Dear Dr S,
Many thanks for The Symposium a week ago!
Another technical question, I don't think it has been much discussed so far:
- What pressure is being applied to the balloons - are there different cathegories of baloons based on pressure?
- I understood the applied balloons are hydraulic inflated, using a contrast dye in the liquid media for good visibility of balloon shape. Are there pneumatic driven, i.e. gas inflated ballons used as well?
- How is the pressure applied? Manually, with a pressure indicator you need to watch (possibly with a pressure limiter you can set), or by means of a device automatically controling the final pressure to reach as well as pressure progression over time, once you put these data in and push "start" button?

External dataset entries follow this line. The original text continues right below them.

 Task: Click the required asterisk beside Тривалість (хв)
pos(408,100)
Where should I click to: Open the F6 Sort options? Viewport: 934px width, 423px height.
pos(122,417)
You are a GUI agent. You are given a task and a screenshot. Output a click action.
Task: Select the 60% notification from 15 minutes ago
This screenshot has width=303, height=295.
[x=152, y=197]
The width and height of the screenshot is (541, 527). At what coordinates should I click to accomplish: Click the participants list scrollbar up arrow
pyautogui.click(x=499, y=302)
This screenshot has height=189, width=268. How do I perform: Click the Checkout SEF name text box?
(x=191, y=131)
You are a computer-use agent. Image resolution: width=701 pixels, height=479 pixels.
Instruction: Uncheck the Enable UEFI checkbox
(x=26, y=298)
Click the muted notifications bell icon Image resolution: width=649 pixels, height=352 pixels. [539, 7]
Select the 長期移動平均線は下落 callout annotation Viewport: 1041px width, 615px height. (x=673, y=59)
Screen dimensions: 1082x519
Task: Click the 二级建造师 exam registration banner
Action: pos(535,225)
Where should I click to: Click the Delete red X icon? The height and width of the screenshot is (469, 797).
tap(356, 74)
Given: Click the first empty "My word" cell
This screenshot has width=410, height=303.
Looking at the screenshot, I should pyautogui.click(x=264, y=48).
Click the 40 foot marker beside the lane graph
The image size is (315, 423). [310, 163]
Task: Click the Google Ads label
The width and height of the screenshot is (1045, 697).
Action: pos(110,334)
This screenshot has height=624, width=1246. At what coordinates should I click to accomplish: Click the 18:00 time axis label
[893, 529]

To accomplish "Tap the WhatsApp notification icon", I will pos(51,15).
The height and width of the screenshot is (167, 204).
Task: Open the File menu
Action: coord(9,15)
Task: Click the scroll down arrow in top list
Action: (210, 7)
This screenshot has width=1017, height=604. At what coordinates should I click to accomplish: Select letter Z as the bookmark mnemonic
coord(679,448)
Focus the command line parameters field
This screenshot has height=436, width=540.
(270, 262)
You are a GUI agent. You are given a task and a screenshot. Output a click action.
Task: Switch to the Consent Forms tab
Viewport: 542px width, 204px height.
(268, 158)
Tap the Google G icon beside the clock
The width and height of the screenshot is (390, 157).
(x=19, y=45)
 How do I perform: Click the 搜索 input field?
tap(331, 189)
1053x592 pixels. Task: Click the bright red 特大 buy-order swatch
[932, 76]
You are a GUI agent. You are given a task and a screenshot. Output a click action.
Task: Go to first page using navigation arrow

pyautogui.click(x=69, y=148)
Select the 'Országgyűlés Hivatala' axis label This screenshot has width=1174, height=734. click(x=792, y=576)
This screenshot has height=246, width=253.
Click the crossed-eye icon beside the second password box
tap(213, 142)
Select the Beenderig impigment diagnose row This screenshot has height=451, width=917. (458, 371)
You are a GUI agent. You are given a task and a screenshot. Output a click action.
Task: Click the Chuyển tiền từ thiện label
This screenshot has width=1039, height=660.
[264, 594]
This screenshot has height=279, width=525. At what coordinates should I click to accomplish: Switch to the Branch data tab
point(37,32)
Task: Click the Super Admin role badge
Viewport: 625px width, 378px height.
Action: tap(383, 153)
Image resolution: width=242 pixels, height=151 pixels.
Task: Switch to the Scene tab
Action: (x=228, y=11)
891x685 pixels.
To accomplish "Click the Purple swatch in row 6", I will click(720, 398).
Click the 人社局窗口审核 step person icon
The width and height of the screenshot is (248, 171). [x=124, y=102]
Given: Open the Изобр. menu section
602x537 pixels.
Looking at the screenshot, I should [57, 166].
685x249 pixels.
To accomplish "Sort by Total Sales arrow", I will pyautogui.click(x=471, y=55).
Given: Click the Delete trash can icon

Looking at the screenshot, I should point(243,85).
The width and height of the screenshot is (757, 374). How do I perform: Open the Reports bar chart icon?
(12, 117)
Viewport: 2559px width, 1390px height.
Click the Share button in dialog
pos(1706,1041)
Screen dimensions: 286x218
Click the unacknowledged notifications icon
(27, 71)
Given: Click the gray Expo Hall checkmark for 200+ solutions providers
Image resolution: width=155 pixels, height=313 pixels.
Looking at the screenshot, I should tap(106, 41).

- From a symposium video - here my thanks to Girlgeek (<shortened url
>) - I remember your question to Dr Tariq Sinan during his presentation on using ballooning inside the azygous as an 'imaging technique' of the circular narrowings of valve/web, visible by the indentation(s) they cause on the inflated balloon. You have asked him what pressure he applies/records at the balloon, but he did not answered directly in terms of numbers. He talked about using the nominal pressure specific to each balloon (although sometimes stretching it a bit more, as the balloon "won't burst so quickly").
- Can you interprete his answer bit more by now?
- IYO, how destructive could this "balloon imaging"-technique be for healthy, functional valves? I guess one needs at least some functioning valve(s) left in the azygous - is this correct?
- He mentioned that around 95% of patients are having abnormal valves and/or webs in azygous, also distal from the arch - would you estimate be that high ? And, how well do we know how a normal valve here should look like under the available phlebography technique?